◆ **Records**
+===+

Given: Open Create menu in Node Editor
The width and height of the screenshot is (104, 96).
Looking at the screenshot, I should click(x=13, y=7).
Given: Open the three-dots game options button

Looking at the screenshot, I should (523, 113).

+===+

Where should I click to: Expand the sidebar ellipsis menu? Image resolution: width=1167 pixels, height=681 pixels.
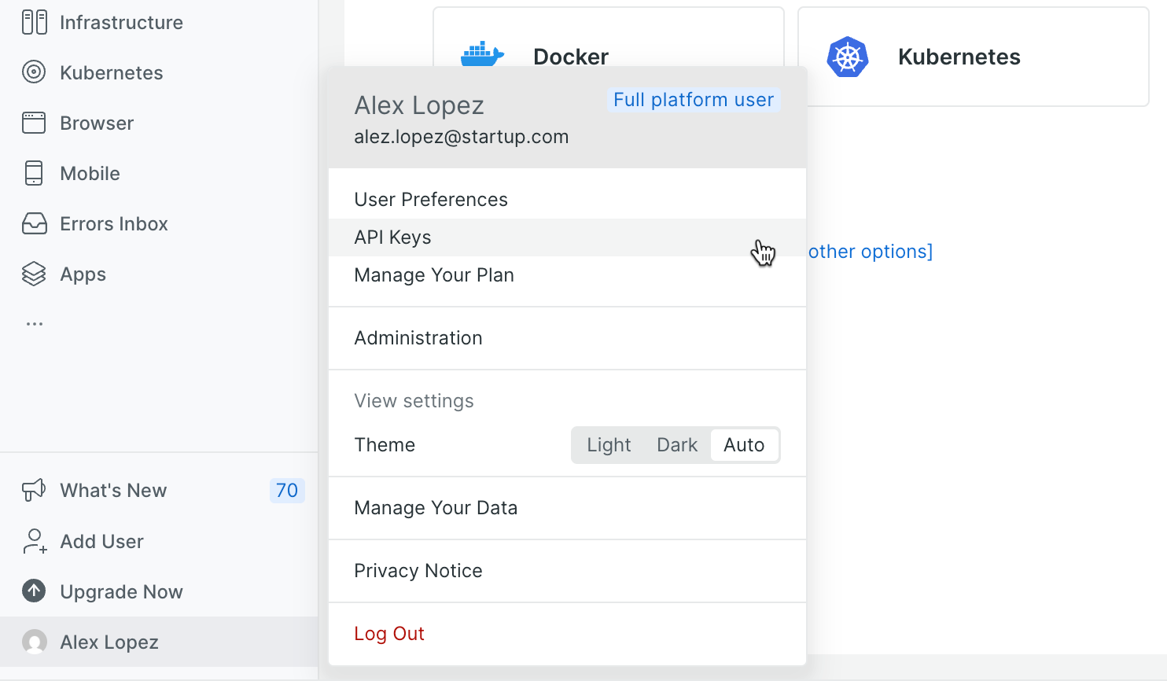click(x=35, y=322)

+===+

◆ **Exercise goal**
Rewrite the rows starting at the line that contains "Given: Open Create menu in Node Editor" and ending at the line that contains "Looking at the screenshot, I should (523, 113).", putting "Task" in place of every "Given" and leaving everything else unchanged.

◆ **Solution below**
Task: Open Create menu in Node Editor
The width and height of the screenshot is (104, 96).
Looking at the screenshot, I should click(x=13, y=7).
Task: Open the three-dots game options button

Looking at the screenshot, I should (523, 113).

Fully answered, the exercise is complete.